Together we Learn

Hooke Court in Malawi is a small charity making a big difference. It aims to provide opportunities for teachers in the UK and Malawi, Africa, to exchange ideas and learn from each other. It operates from Hooke, near Beaminster. Margery Hookings has been there to find out more.

 

When I arrive at Hooke Court, children are out playing in glorious surroundings. The sun is shining and the mellow stone of the 14th-century manor house looks even more beautiful than usual.

Hooke Court is an activity centre offering tailor-made educational activity experiences and residential school trips for all ages. It’s also home to a pre-school. It’s an inspiring setting in which to learn about the world around us.

Tucked in a corner of the coach park is a large shipping container. It’s being stuffed with items. Bikes, boxes of books, clothes and toys, it’s all here. It’s destined for Malawi. The container is on its way to provide schools with the raw materials for education. Without the Hooke Court in Malawi charitable trust, many of these schools wouldn’t have exercise books or even intact pencils.

We live in a world full of haves and have-nots and the work of small charities such as Hooke Court in Malawi is essential to help redress the balance, particularly when some bigger, ‘household name’ charities are reported to be falling foul of their duties on the ground, with money swallowed up in admin and expenses and some head offices unaware of what’s happening at the coalface.

A few months ago, I wrote about Prodigal Bikes, a charity in Merriott, near Crewkerne. Set up in 2016, the charity supplies—free of charge—refurbished mountain bikes, spares and tools to poor people in rural Africa.
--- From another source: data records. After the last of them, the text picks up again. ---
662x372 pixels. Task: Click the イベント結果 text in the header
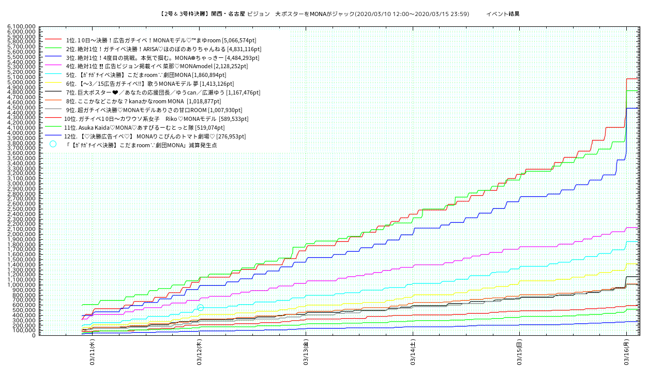click(503, 14)
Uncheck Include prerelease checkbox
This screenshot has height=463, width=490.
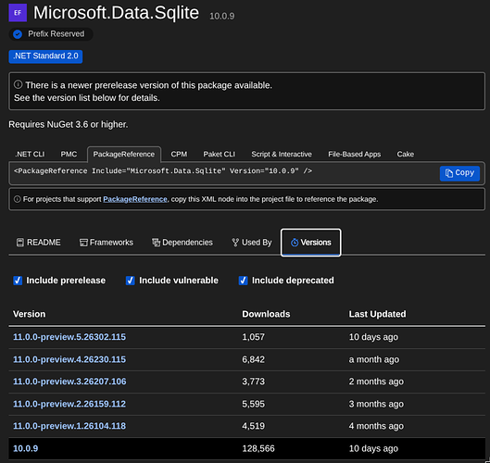coord(18,281)
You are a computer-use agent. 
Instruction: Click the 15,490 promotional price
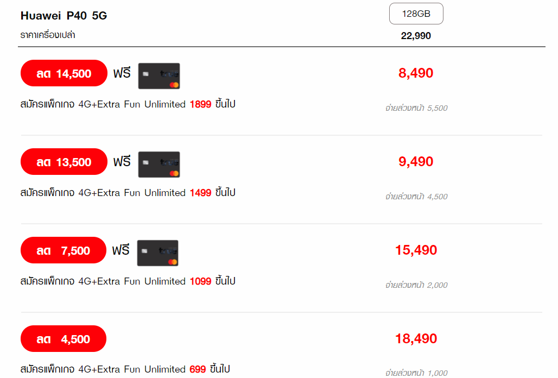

In south Somerset, it works with local, disengaged people who refurbish the bikes before they’re sent to Africa.

As a result of that article in the Marshwood Vale Magazine, the people at Hooke Court in Malawi contacted Prodigal Bikes founder Anthony Raybould to ask if they could have ten bikes to put in their container.
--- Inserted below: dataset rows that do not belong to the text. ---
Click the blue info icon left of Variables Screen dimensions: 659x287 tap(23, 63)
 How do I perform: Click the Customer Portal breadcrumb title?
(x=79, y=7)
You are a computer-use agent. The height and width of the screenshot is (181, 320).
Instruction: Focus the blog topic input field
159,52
“Some teachers live some way from the schools. The bikes will be loaned to them so they can get into school,” says Mandy Cooper, one of the charity trustees, who set up the field study centre in Hooke with husband Peter almost 25 years ago.

The charity has also recently been supported by LabAid with science equipment, Accor Hotels with laptops and KitAid with sets of England youth football kits. There’s a 100 Club in Hooke village and a number of local schools which support the charity, which has eight trustees, most of whom are highly qualified teachers and head teachers. School in a Bag, another local Somerset-based charity, has also supplied more than 300 school bags filled with basic school equipment which have been distributed to children in all the nine schools.
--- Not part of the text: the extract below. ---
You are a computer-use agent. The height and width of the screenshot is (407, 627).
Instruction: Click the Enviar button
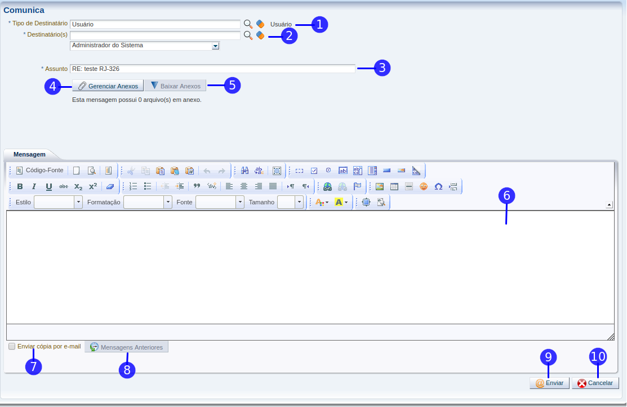pos(549,383)
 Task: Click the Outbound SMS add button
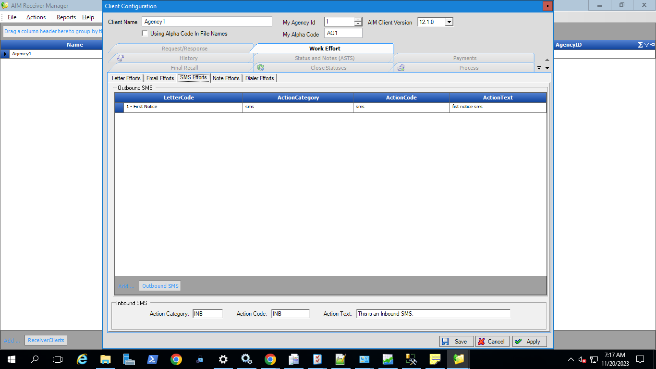coord(160,286)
Hooke Court in Malawi aims to improve standards in education in nine schools in the Bandawe area of Malawi by recruiting volunteers from the UK to share their expertise with the teachers and children from Malawi; providing 100 individual black boards and chalk to each school; working with local education advisors, head teachers and teachers to develop teaching skills and provide training; repairing and decorating classrooms with educational displays to enhance the learning experience of all involved; providing classroom teaching resources including pens, exercise books, text books, reading books and chalk and providing fun programmes for the children that allow them to think creatively and provide solutions to problems.

Back in 2011, money was raised to be spent on essential needs for schools and orphanages that the Cooper family visited on their travels.

“We ended up in a remote village called McAlpine,” Mandy recalls. “The headmaster of the local primary school was at the front of the class with a pencil, breaking it into three pieces to make it go further.”

“Mandy kept going out and then the word spread,” says trustee Fiona Boggis. “A lot of schools come here for residential visits and we offered to take some of the teachers to the schools in Malawi to share their skills and bring back what they learned.”

Since 2014, groups of volunteers have visited the schools to help implement phonics, provide team building activities for the children and carry out minor repairs and maintenance in the classrooms.

As a result of these summer programmes, it was decided in 2015 to set up Hooke Court in Malawi as a charity.

Malawi is one the poorest countries in the world, with only 40-50 percent of children completing primary education and 11 percent completing secondary education. The government made primary school education free for all children a few years ago but did NOT provide the schools with any funding, resources or infrastructure.

With class sizes of 100 to 150 and minimal resources—for example, a blackboard but no chalk—it was clear that the work of Hooke Court in Malawi was very much needed.

“The children had just the basics. Talk and chalk—but often not even the chalk,” Mandy says.

Fiona says: “Our motto is ‘together we learn’. It is very much a two-way process.”

“And we are constantly monitoring,” Mandy says. “Every bit of money we raise goes directly on things there—we don’t hand out money unless it’s for specific things. Volunteers who go out to the schools pay for their own costs.”

Mandy’s son-in-law, Chris McConnell, who is married to her daughter, Sarah, who is the charity’s chairman, went out to visit the schools in January to check on progress and see how things were being used. “We have a close relationship with the teachers in schools and give them the chance to use a range of different teaching methods” he said. “It’s a system children have not grown up with. At first, children don’t know how to even open a book or how to look after it.”